* _Records for this exercise_
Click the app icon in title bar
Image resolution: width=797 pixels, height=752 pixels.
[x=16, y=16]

* * *

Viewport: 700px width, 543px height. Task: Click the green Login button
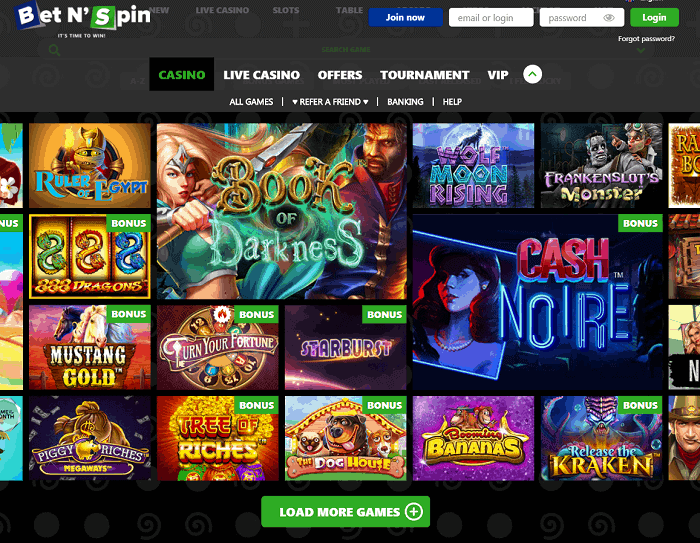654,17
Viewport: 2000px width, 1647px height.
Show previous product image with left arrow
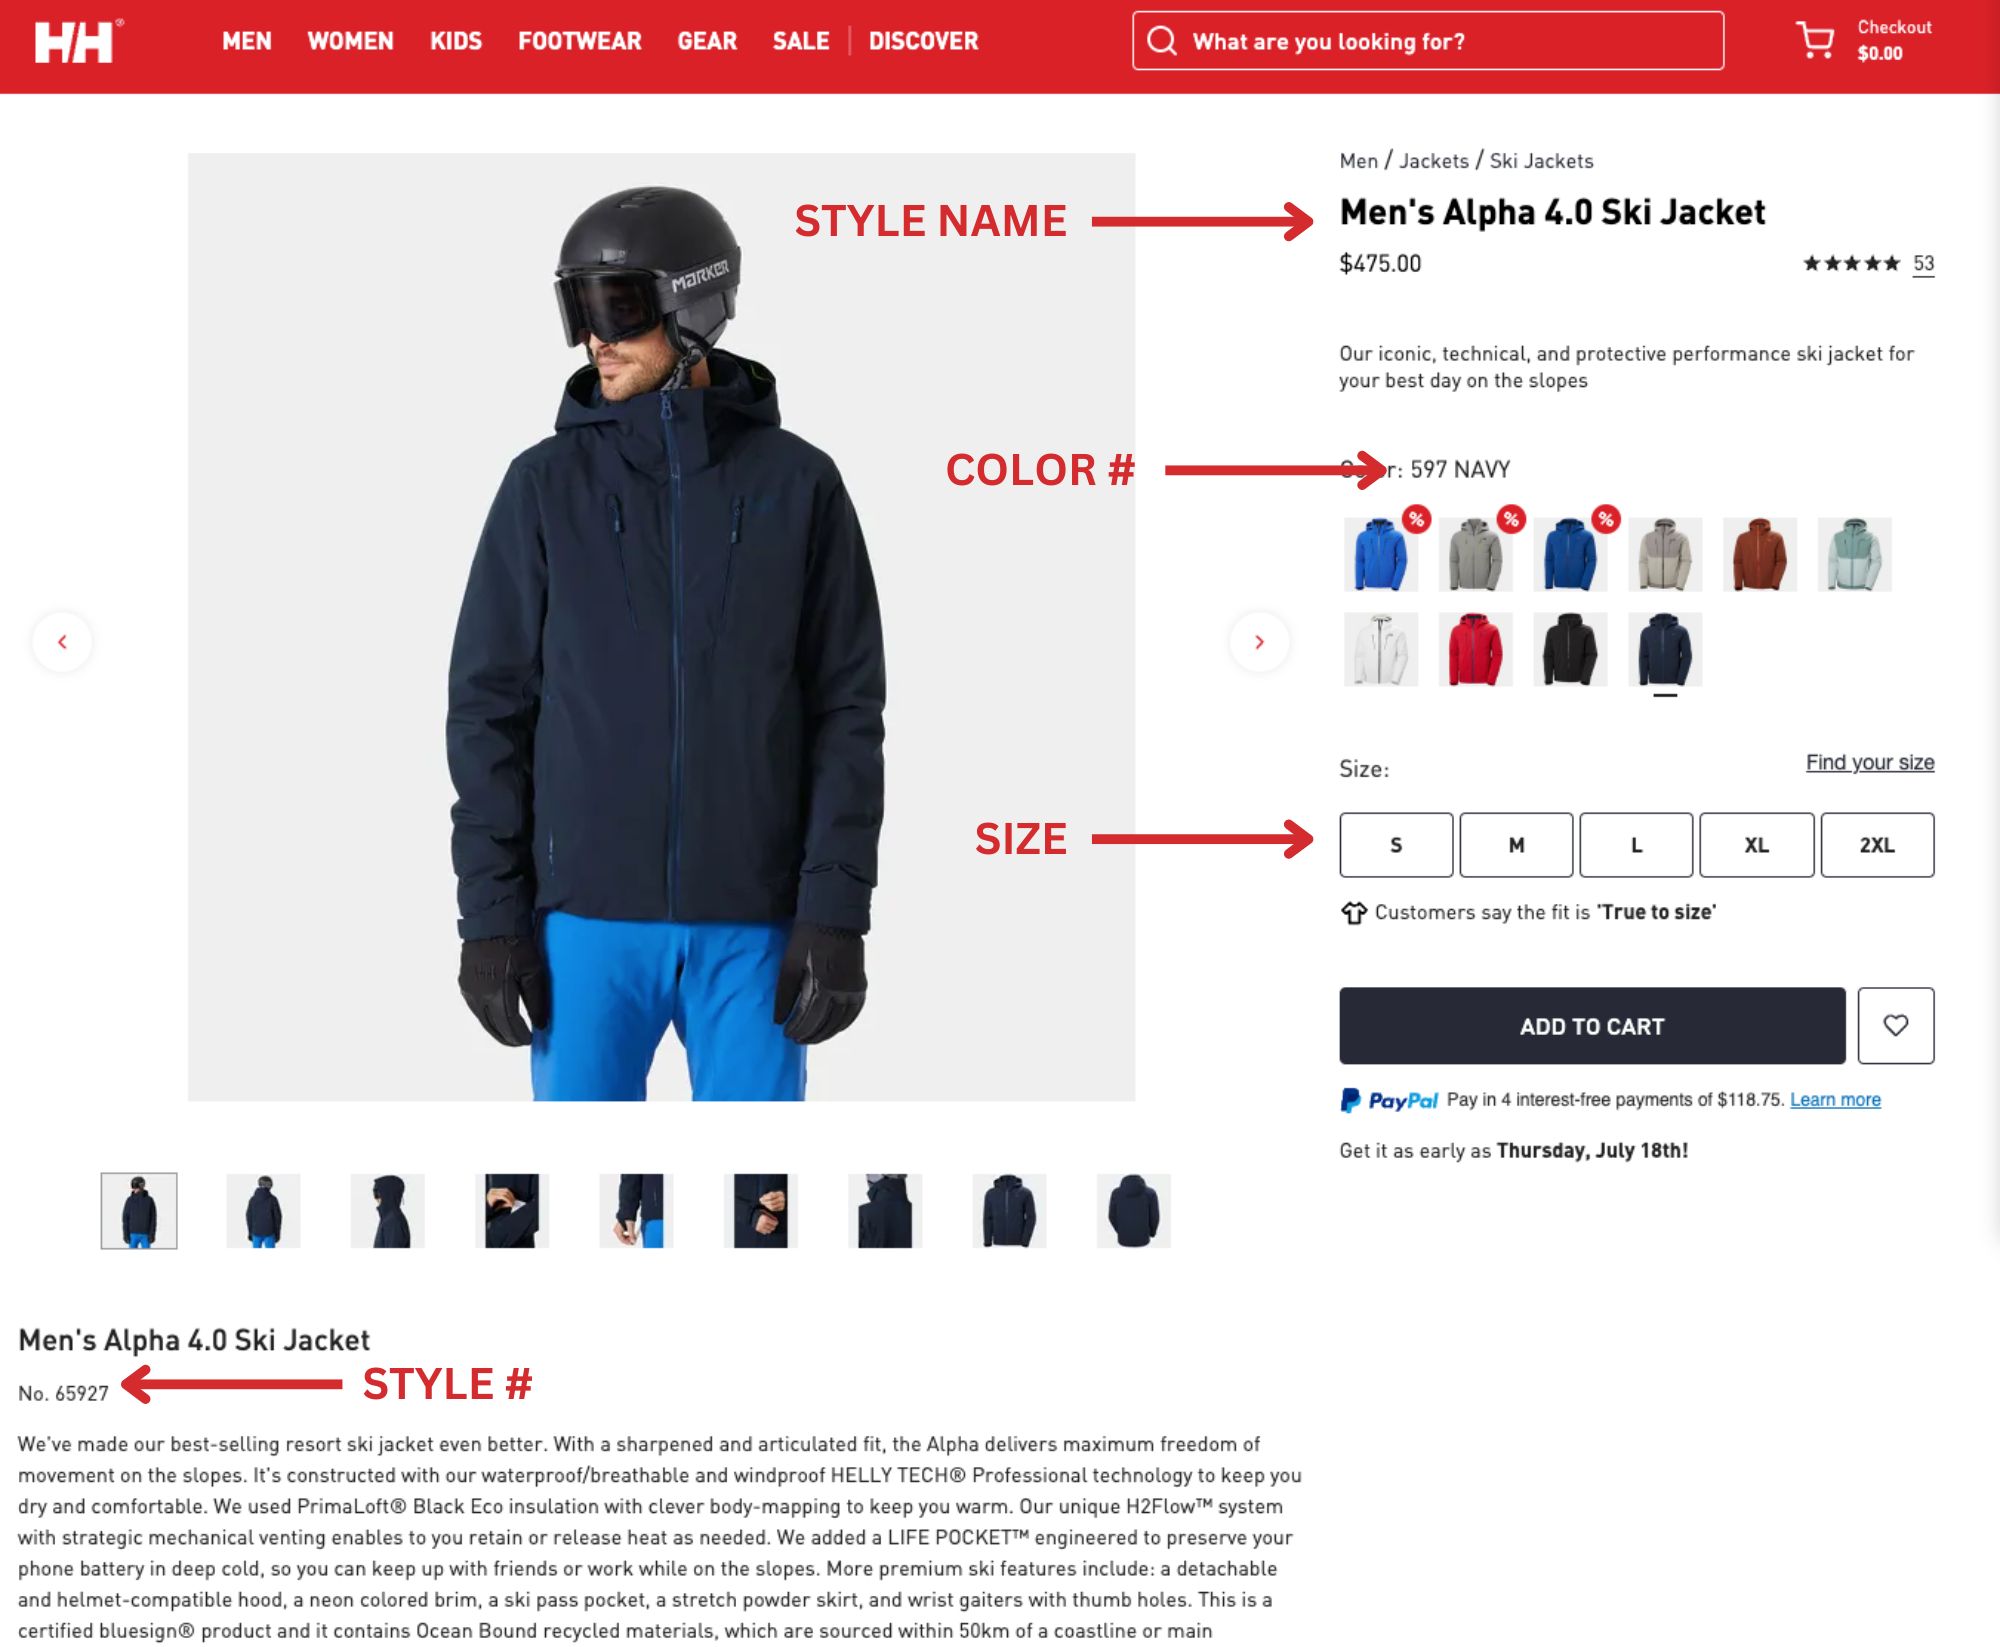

* _The task_
Taking the entries above, restate exactly those lines that fall between the line with "Viewport: 2000px width, 1647px height." and the line with "Show previous product image with left arrow", keeping both of those lines too.

* _Exercise solution_
Viewport: 2000px width, 1647px height.
Show previous product image with left arrow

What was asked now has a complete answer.